La reconstrucción de Palmira es algo «ilusorio», según una experta
Internacional
Así está ahora Palmira
Annie Sartre-Fauriat está «perpleja» ante el entusiasmo por que la ciudad haya sido «liberada entre comillas» mientras el país sigue viviendo una «catástrofe humanitaria»
28 Mar 2016. Actualizado a las 20:15 h.
El Ejército sirio ha logrado hacerse con el control total de la histórica ciudad de Palmira, que había estado en los últimos meses bajo el control del Estado Islámico y que quedó gravemente dañada como consecuencia de los combates en la ciudad.

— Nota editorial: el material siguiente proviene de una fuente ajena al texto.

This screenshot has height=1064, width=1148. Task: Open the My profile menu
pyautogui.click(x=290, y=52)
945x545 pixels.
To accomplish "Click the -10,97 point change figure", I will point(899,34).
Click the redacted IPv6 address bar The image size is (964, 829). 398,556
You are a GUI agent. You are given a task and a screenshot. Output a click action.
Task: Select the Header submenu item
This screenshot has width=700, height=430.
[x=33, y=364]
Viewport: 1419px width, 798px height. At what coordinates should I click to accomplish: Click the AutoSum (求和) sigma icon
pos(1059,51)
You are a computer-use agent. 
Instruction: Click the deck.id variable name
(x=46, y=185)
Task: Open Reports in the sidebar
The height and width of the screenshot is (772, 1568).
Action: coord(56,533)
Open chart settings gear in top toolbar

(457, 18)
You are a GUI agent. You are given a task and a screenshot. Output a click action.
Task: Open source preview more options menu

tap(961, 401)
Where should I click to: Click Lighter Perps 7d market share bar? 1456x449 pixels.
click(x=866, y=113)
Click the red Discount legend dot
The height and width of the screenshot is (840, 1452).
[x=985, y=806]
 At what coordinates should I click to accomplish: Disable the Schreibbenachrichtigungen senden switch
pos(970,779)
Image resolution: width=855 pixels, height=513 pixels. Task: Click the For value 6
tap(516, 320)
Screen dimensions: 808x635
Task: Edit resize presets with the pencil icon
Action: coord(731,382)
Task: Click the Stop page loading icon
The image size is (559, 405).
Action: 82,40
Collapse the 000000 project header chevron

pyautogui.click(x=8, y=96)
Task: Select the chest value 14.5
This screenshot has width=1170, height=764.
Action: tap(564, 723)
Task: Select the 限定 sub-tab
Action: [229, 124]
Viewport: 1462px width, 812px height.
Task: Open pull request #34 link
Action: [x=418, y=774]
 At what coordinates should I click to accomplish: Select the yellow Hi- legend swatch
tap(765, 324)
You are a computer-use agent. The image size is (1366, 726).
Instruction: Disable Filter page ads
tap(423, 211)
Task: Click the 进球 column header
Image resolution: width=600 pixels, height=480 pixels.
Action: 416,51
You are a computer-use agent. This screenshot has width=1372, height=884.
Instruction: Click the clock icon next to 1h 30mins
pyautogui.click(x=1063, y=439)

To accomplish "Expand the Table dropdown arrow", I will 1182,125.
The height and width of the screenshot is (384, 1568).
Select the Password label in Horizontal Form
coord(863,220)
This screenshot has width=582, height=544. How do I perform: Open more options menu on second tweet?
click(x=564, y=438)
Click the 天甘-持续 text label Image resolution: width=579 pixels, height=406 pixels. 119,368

A pesar del entusiasmo generalizado por la recuperación del lugar, que cuenta con grandes e importantes vestigios grecorromanos, la experta de la Unesco para el patrimonio sirio Annie Sartre-Fauriat ha rebajado los ánimos y considera que sería «ilusorio» pensar que los graves daños podrán ser reparados. Además, considera que está perpleja por el entusiasmo generalizado por que Palmira haya sido «liberada entre comillas» al considerar que no se debe olvidar «todo lo que fue destruido y la catástrofe humanitaria del país».
La historiadora especialista de Oriente Medio indicó a la AFP que al escuchar «que se va a reconstruir el templo de Bel, me parece ilusorio. No se puede reconstruir algo que se encuentra en un estado de escombros y de polvo. ¿Construir qué? ¿Un templo de nuevo? Quizás haya otras prioridades en Siria antes de reconstruir las ruinas», observa la miembro del grupo de expertos sobre una de las estructuras destruidas durante el control del Estado Islámico. Junto al mencionado templo de Bel, erigido en el año 32, también se destruyó otra de las joyas de Palmira, el santuario de Baalshamin, así como la ciudadela del siglo XIII, el Arco del Triunfo, algunas torres funerarias y el León de Al Lat, incluidos todos ellos en el sitio patrimonio mundial de la Humanidad de la Unesco.
Conocida como «la perla del desierto», Palmira tiene más de 2.000 años de antigüedad y se precisaría, según el responsable de Antigüedades y Museos de Siria, de al menos cinco años para rehabilitar los monumentos destruidos o dañados a consecuencia de los diez meses de ocupación yihadista. «Tenemos el personal cualificado, tenemos los conocimientos y los estudios, pero desde luego es necesario el visto bueno de la Unesco y podremos comenzar los trabajos en un año», añadió.
Museo saqueado
«También será necesario que la guerra se termine y que el sitio esté protegido», señala Sartre-Fauriat. «Mientras el ejército sirio esté en el interior, no estoy tranquila. No olvidemos que el ejército, que ocupó el lugar entre 2012 y 2015, hizo muchos destrozos y saqueos», recuerda la historiadora.
«No nos engañemos. No por que hayamos retomado Palmira a Dáesh se ha terminado la guerra. Esta recuperación es una operación política, mediática, respecto a la opinión pública del régimen de Bashar al Asad», remata mientras recibe sin cesar nuevas fotografías y videos directamente de la zona, «muchos vestigios tienen que darse por perdidos».
Así, en un video que recibió el lunes, se ve por primera vez el interior del museo de Palmira, transformado en tribunal por el EI y en el que se produjo «un verdadero saqueo. Al contrario de lo que pensábamos, las piezas del museo no fueron vaciadas, porque el servicio de antigüedades sólo tuvo 48 horas para envolver (las obras), y las piezas monumentales no pudieron ser trasladadas», explica.